Through you, I started to regain part of my past. My cousinʼs new girlfriend. A random woman I met on the bus last week. My old hair stylist Henry (who has now become Henrietta). The guy with the lazy eye who lived on my college dorm floor. Remember? The one who used to wander the halls at three oʼclock in the morning, wearing nothing but a knit afghan and rainbow-colored beanie? Not that I tried to look. Well, maybe. But only once or twice. He had the unfortunate habit of wearing the afghan on his head and the beanie around his waist. I used to think he had potential. He had kind eyes. Or maybe it just seemed that way. He was, after all, probably under other influences.
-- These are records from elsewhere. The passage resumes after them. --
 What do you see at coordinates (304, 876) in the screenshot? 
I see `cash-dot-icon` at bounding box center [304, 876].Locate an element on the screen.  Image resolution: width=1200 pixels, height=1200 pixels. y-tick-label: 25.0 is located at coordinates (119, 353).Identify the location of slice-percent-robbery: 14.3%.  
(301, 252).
Facebook, in those days, I could have curled up next to you all day, perusing your Top News offerings, your friend suggestions, your horoscopes. In my oxytocin-induced state I allowed my dishes to pile up and dust bunnies of Wild Wild West proportions to fill my apartment. Facebook, in all honesty, the first few months were great. There was never a dull moment. No subject was so mundane, nothing too existentially profound that it could not be distributed, like fresh and fragrant manure, amongst my ʻfriendsʼ via your handy status-sharing device. Whatʼs for breakfast? What does the weather forecast look like tonight? Whatʼs the general consensus on libertarianism, from both economic and social standpoints? What is the meaning of life? You were like my own private oracle of Delphi.
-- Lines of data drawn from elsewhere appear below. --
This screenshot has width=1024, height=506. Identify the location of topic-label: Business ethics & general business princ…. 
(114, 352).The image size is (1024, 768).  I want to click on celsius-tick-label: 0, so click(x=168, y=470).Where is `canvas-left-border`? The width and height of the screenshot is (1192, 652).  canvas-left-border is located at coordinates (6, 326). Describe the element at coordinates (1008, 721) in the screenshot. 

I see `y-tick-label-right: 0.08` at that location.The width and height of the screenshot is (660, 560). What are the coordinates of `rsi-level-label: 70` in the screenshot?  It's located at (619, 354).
But, Facebook, you do have a shadow side. I know youʼre seeing other people behind my back, despite the fact that you agreed not to. Couldnʼt you use some discretion, at least for my sake? I donʼt want to see pictures of your other girlfriends-- at salsa night, at the baseball game, huddled together on a towel at the beach sipping fruity drinks?
You and your philandering are plunging my poor unfortunate soul into a placeTibetan Buddhists refer to as hungry ghost hell. Here notable personages from the past and present hover unceasingly like psychic vampires. Other notable features of this realm include fiery red pokers inserted into the rectum at regular intervals. Iʼm totally serious here. Why, Facebook? Are your other girlfriends smarter than me? Nicer than me? Better-looking than me? More likable than me?

Really, Facebook! Our relationship is forcing me to enjoy searing colonoscopies at a rate more frequent than is desirable or advisable. I really think the end (no pun intended) is on the horizon.

Facebook, Youʼre so 1950ʼs! So status quo! Undo your shirtsleeves a little! Put down the dry martini! Get out of the office once in a while! This is the 2010s! Donʼt pigeonhole me with your narrow categories: Line of work. Educational accomplishments. Relationship status. Personal appearance. Size of social network. Humanity has operated for too long with the determinants of success so narrowly defined. Pshaw! Why do you make life into a checklist? Why the common conception that passage into adulthood is achieved at the point where one is able to ʻcheckʼ off each of these elements? Does life not intervene sometimes to uproot us from a job, a friendship, a relationship, despite our best efforts? You need some new categories. How about: Favorite book? Favorite vegetable? Favorite yoga pose?